<<<<

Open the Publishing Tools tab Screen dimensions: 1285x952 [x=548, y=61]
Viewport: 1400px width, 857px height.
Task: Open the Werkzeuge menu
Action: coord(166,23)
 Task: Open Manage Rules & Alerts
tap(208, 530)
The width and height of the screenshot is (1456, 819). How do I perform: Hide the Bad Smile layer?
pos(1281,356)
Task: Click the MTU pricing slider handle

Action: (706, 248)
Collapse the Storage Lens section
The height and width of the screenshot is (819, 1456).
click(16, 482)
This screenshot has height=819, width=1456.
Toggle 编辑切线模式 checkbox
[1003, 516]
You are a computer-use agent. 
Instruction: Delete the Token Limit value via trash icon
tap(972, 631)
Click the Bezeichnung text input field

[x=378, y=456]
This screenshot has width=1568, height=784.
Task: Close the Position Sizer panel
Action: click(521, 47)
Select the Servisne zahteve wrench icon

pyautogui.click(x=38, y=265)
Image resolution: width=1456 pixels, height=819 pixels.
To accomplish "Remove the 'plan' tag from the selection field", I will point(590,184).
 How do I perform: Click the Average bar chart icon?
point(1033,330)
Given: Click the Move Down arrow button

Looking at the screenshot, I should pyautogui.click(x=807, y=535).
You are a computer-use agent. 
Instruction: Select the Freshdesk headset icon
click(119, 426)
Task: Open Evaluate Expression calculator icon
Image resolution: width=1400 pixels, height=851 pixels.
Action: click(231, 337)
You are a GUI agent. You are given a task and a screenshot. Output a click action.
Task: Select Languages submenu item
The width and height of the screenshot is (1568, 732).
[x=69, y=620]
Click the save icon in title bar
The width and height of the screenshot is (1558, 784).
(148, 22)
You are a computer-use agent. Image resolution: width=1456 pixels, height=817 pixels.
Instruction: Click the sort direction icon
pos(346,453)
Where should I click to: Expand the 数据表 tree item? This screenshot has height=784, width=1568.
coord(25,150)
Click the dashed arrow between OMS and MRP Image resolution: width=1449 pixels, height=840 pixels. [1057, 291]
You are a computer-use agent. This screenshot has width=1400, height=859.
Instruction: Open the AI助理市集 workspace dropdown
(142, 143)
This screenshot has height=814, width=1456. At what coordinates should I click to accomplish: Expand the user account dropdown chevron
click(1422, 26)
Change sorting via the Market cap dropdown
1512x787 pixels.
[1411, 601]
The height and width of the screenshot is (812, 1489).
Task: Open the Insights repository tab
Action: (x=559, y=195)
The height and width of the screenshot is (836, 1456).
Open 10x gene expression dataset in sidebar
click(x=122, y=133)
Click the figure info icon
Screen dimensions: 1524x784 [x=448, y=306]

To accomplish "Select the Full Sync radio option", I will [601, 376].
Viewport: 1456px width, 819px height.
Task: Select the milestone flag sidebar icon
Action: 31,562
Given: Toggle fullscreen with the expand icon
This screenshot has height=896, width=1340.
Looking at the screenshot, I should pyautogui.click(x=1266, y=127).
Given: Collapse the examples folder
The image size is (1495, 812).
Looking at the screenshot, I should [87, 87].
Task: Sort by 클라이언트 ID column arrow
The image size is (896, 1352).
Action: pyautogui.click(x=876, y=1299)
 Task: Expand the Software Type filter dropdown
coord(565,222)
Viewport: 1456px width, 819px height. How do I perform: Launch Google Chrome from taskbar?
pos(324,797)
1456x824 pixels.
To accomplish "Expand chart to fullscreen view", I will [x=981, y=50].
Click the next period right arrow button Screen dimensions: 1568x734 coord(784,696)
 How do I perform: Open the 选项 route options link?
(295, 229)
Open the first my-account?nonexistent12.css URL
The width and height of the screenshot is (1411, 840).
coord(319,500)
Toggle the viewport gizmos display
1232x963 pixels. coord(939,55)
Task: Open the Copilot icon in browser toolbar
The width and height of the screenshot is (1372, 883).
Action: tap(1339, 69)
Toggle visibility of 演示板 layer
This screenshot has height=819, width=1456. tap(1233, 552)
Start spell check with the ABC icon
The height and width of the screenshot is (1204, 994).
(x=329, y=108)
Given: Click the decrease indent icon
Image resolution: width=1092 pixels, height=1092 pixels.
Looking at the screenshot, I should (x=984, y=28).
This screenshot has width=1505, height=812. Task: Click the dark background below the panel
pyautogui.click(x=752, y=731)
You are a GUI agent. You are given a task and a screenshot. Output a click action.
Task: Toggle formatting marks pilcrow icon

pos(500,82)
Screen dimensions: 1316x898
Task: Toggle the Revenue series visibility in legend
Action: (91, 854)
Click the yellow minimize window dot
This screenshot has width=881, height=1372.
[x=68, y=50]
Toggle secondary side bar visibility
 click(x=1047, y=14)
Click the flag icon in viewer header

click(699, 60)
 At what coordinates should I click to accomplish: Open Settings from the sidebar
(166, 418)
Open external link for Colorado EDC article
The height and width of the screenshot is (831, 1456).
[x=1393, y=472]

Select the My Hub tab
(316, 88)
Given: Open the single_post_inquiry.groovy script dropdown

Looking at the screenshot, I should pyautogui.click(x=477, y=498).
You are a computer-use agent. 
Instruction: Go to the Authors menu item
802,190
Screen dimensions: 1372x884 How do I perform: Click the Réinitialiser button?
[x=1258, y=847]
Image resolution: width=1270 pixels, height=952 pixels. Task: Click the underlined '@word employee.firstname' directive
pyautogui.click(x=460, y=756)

>>>>

Work instructions. Say how many lines above contain the string "fullscreen". Answer with the number only.

Task output. 2